Women in Art
I am going to explore the idea that as far as we have come ideologically, morally etc as a society (it is now for example an abhorrent offence to discriminate or persecute someone based on their ethnic origin-wasn’t always the case) yet the way women are portrayed in media (in this case art/animation) has remained largely the same, as the object of desire, something to possess.
The first form of art we tend to view would probably be as a child watching animated cartoons of some sort. If we look at, say Disney animated cartoons and films (entertaining generations of kids and adults alike). For over 70 years they have depicted their lead female characters (especially so) as the idealised version that has come to dominate the way in which women are drawn. Perfect physical proportions, flawless skin, big bright eyes, perky or enlarged bust, a tiny waist, curvaceous, graceful, virtuous creating in those minds the idea of physical beauty, with the ethnic characters symbolised as sexualised version of their white counter-parts (but I digress). But are these images (and especially the ones depicting ethnic characters) unrealistic, harmless, a bit of fun using artistic licence?
As children, we soak up information like sponges and whatever we are told to think, we think and tend not to question (due to intellectual immaturity maybe) especially imagery, flashing lights, bright colours (look at children’s toys and the cartoons aimed at the very young) and such so all these things will account for the way we see the world and as such adding to our superficial outlook of beauty. The Greeks did it; look at any sculpture depicting ancient Greece. The perfectly sculptured physiques of the young men, to the pert bosoms and shapely figure of the female, art foes indeed shape societies idea of beauty. But, with the idealised sexual versions being aimed at children, thus giving them unrealistic ideals about the human body (both male and female might I add) have we crossed the line somewhere?
Expulsion from the Garden: Massacio (Florence)
Painted in 1427 and depicts Adam and Eve leaving the Garden of Eden. This is the first nude depiction since ancient times.

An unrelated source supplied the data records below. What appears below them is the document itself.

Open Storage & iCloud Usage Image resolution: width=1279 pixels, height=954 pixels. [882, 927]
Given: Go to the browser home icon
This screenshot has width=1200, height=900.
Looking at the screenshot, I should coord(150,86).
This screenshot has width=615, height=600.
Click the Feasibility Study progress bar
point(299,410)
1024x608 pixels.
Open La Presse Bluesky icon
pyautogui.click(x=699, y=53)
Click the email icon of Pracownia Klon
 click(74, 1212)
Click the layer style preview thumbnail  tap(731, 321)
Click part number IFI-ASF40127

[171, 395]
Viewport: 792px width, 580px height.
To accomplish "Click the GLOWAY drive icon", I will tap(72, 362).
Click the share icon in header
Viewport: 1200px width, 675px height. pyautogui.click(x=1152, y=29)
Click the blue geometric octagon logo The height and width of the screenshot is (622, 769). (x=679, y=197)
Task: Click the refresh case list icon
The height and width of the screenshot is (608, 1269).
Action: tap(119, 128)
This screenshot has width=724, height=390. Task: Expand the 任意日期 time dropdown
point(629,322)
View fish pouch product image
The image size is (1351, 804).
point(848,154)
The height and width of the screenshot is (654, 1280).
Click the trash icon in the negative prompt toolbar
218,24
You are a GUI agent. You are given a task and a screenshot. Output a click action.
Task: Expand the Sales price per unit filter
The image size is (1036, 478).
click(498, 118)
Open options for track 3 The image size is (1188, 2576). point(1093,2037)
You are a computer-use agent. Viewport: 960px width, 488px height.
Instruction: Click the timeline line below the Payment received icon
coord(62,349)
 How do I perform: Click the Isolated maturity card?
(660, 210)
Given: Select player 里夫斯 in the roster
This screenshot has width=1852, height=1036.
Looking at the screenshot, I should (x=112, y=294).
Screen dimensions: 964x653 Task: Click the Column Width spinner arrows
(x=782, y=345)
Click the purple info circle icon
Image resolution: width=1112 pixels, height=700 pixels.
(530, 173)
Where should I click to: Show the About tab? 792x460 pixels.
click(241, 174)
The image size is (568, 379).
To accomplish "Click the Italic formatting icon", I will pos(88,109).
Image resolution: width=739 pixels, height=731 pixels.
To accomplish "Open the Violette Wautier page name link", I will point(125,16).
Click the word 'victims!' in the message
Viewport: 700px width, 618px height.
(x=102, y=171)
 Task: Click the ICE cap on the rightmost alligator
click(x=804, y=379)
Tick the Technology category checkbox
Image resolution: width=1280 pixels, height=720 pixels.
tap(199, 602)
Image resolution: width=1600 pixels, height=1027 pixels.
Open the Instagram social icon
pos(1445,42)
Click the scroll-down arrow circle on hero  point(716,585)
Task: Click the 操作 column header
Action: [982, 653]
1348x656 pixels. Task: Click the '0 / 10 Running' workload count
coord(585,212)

Here we can see the ‘shame’ surrounding issues of the female nude form-note how the hands are covering both sets of genatailia whilst Adam has his face covered. Is this an early form of the sexualisation the female body? Why is it Adams genatalia is uncovered? Also when looking at the image of the birth of Venus, again we see her covering her body (also if we look at the figure of the image it does appear in a more idealistic form), although there is a figure looking to clothe her in the right of the image, opposing there is also a figure of the wind (depicted as a man) blowing in the direction of Venus (it could be interpreted that he wants her to remain naked) thus keeping the object of the gaze firmly fixated on her nude body.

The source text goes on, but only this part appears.